-------- Exercise material --------

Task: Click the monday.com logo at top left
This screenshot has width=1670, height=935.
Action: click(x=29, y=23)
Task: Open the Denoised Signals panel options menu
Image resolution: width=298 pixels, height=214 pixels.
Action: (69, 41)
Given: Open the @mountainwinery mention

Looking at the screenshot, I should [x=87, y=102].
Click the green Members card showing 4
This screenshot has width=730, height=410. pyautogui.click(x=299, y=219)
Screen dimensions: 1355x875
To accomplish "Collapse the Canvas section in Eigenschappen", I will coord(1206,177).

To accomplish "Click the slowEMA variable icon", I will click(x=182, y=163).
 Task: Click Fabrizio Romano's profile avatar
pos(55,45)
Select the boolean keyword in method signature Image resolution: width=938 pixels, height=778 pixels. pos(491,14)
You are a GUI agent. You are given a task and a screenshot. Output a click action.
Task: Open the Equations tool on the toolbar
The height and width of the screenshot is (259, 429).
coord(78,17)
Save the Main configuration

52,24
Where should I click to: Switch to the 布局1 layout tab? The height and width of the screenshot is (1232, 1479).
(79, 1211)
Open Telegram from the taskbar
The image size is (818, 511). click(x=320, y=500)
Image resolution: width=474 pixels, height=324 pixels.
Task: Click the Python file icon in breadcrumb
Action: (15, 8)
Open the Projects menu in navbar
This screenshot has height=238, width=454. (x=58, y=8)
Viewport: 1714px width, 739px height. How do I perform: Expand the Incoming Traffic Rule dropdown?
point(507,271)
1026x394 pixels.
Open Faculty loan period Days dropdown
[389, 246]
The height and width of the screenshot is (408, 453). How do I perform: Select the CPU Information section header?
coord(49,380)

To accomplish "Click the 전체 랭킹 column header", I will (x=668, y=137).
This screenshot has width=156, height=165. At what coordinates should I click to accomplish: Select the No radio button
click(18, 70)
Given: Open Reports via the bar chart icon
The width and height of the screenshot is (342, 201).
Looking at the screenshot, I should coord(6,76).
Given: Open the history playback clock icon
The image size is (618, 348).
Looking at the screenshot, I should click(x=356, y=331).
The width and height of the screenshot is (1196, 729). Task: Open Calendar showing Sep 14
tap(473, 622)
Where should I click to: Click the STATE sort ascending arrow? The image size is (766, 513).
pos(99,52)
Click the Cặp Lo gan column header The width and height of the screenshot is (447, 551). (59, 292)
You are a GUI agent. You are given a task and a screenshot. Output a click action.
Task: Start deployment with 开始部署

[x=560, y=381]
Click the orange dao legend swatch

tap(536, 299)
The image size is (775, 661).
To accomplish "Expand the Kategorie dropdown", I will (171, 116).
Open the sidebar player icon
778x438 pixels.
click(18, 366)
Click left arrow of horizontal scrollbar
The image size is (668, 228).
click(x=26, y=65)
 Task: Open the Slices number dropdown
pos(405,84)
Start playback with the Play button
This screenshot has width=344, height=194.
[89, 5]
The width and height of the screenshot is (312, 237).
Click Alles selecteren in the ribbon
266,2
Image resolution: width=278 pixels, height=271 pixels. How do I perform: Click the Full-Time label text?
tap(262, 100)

--------

Goal: Extract the records from the line with "Viewport: 1714px width, 739px" to the line with "Looking at the screenshot, I should click(x=356, y=331).", and repeat each line exactly as it appears.

Reply to the task:
Viewport: 1714px width, 739px height. How do I perform: Expand the Incoming Traffic Rule dropdown?
point(507,271)
1026x394 pixels.
Open Faculty loan period Days dropdown
[389, 246]
The height and width of the screenshot is (408, 453). How do I perform: Select the CPU Information section header?
coord(49,380)

To accomplish "Click the 전체 랭킹 column header", I will (x=668, y=137).
This screenshot has width=156, height=165. At what coordinates should I click to accomplish: Select the No radio button
click(18, 70)
Given: Open Reports via the bar chart icon
The width and height of the screenshot is (342, 201).
Looking at the screenshot, I should coord(6,76).
Given: Open the history playback clock icon
The image size is (618, 348).
Looking at the screenshot, I should click(x=356, y=331).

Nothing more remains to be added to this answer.